Giuseppe "Peppone" Accorinti
3 minuti per la letturaLAMEZIA TERME – Il presunto boss di Zungri, Giuseppe Antonio Accorinti, avrebbe saputo la località segreta in cui si trovava nascosta la cognata, divenuta testimone di giustizia. La circostanza è stata raccontata ieri al processo “Rinascita-Scott”, dal pentito Michele Camillò, rispondendo alle domande del pm della Dda, Antonio De Bernardo. È il 24 giugno del 2018. Alla Stazione carabinieri di Zungri, nell’altopiano del Poro si presenta una donna che dice di essere stata picchiata dal compagno. È impaurita e disperata. Chiede aiuto e denuncia il suo uomo per maltrattamenti. Lei è Elisabetta Melana, 51 anni. Oggi è una testimone di giustizia e le sue dichiarazioni sono confluite nel maxiprocesso. E uno degli imputati p Ambrogio Accorinti, 56 anni, di Zungri, fratello del presunto boss del Poro e compagno della donna.

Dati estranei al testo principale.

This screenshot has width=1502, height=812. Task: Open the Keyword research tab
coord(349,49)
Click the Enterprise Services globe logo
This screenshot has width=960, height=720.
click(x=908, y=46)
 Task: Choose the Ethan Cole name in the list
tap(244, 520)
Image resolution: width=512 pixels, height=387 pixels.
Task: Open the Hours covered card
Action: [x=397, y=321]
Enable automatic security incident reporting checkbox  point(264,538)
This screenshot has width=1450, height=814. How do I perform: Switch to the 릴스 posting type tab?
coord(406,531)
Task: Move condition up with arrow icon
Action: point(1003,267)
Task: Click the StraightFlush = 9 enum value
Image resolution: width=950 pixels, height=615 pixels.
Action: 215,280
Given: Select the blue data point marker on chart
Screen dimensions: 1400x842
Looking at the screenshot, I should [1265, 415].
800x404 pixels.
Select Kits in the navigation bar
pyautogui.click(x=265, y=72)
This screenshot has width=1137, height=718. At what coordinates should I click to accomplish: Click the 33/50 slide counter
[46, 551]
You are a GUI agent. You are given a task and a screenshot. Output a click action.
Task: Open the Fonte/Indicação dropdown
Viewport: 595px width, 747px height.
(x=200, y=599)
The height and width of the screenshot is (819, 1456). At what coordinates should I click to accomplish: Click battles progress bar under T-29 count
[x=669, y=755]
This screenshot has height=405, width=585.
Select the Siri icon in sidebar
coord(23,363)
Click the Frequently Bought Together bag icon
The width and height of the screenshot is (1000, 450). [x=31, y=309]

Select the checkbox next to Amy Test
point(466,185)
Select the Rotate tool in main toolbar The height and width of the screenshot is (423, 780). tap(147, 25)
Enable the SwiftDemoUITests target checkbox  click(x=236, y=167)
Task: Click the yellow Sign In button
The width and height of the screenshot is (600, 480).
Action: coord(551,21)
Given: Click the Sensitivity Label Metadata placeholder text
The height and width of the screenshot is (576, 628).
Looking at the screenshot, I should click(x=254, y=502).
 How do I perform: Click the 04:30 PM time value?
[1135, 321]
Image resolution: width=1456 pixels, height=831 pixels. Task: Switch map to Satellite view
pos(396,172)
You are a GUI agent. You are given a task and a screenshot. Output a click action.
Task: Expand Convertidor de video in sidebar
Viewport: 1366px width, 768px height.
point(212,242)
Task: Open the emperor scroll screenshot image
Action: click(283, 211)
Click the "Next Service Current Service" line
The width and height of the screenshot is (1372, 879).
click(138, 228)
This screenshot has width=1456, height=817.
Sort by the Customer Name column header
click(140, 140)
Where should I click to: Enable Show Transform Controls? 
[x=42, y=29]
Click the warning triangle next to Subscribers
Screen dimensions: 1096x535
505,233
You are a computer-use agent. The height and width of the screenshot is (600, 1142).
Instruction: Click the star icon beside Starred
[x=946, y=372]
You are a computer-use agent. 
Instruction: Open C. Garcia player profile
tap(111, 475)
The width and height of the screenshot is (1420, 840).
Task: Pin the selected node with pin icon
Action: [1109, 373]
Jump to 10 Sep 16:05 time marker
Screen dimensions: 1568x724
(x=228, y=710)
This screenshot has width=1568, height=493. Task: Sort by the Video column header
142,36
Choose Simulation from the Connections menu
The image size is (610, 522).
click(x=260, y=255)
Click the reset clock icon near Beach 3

Sulla vicenda Camillò riferisce un particolare inquietante: Giuseppe Accorinti sapeva dove lo Stato aveva nascosto la cognata e a riferirlo al boss di Zungri sarebbero stati addirittura gli stessi carabinieri della locale Stazione dell’Arma. Collegato da un sito riservato con l’aula bunker di Lamezia Terme è stato proprio il pentito vibonese a svelare quanto saputo da un “fedelissimo” del boss. «In carcere a Lecce – ha dichiarato rispondendo alle domande del pm De Bernardo e confermando quanto già messo a verbale – Domenico Cichello mi confidò che Peppone Accorinti aveva appreso che una sua parente a nome Melana e Mantella Andrea si trovavano rifugiati presso il campo di aviazione che ospita il comando della benemerita e tale notizia l’aveva appresa perché i carabinieri di Zungri frequentavano quel sito. Il Cichello sapeva che la Melana faceva le pulizie nella caserma dei Carabinieri».
Nel corso dell’esame, Camillò ha anche parlato di Antonio Ventura, il carabiniere imputato in “Rinascita Scott” per aver passato alle cosche di ‘ndrangheta notizie riservate. «Faceva la scorta al sindaco di Vibo – ha affermato – e di lui mi domandò una persona che era detenuto con me ed era di Altamura proprio come il carabiniere. Si chiama Sciarantino e mi disse che immaginava che lo avevano arrestato perché non è uno che si accontenta mai dello stipendio”.
Il pm De Bernardo ha poi chiesto se Ventura avesse avuto contatti con i sodali di Camillò: “Non mi hanno mai parlato di questa persona ma si salutavano con Bartolomeo Arena e Francesco Antonio Pardea quando si vedevano sul corso o vicino al Tribunale. Non si avvicinavano mai perché lo vedevamo sempre con moglie e figlio”. Un altro retroscena è emerso quando il pentito si è soffermato sulla foto di Antonio Macrì, il padre di “Mommo”: «Andava ai colloqui del figlio in carcere con la macchina di Danilo Tripodi che si metteva a sua disposizione per qualsiasi cosa. Io stesso ho accompagnato Antonio Macrì a Melfi con la Panda di proprietà di Tripodi». E Tripodi citato da Camillò è Danilo Tripodi, impiegato del Tribunale di Vibo Valentia e anche lui imputato in “Rinascita Scott”.
Camillò ha anche parlato delle tensioni che hanno rischiato di scatenare una vera e propria guerra di ’ndrangheta nel Vibonese: «Mommo Macrì ci disse che Accorinti voleva uccidere Antonio Pardea, Bartolomeo Arena e mio fratello piazzando due killer all’istituto Professionale. La mia sensazione è che mentisse per farci camminare tutti armati. Voleva scendere addirittura con le moto a Pannaconi per uccidere Michelangelo Barbieri (nipote di Accorinti, ndr). Provava astio e con le sue folli idee voleva far capire a tutti che non aveva paura di nessuno».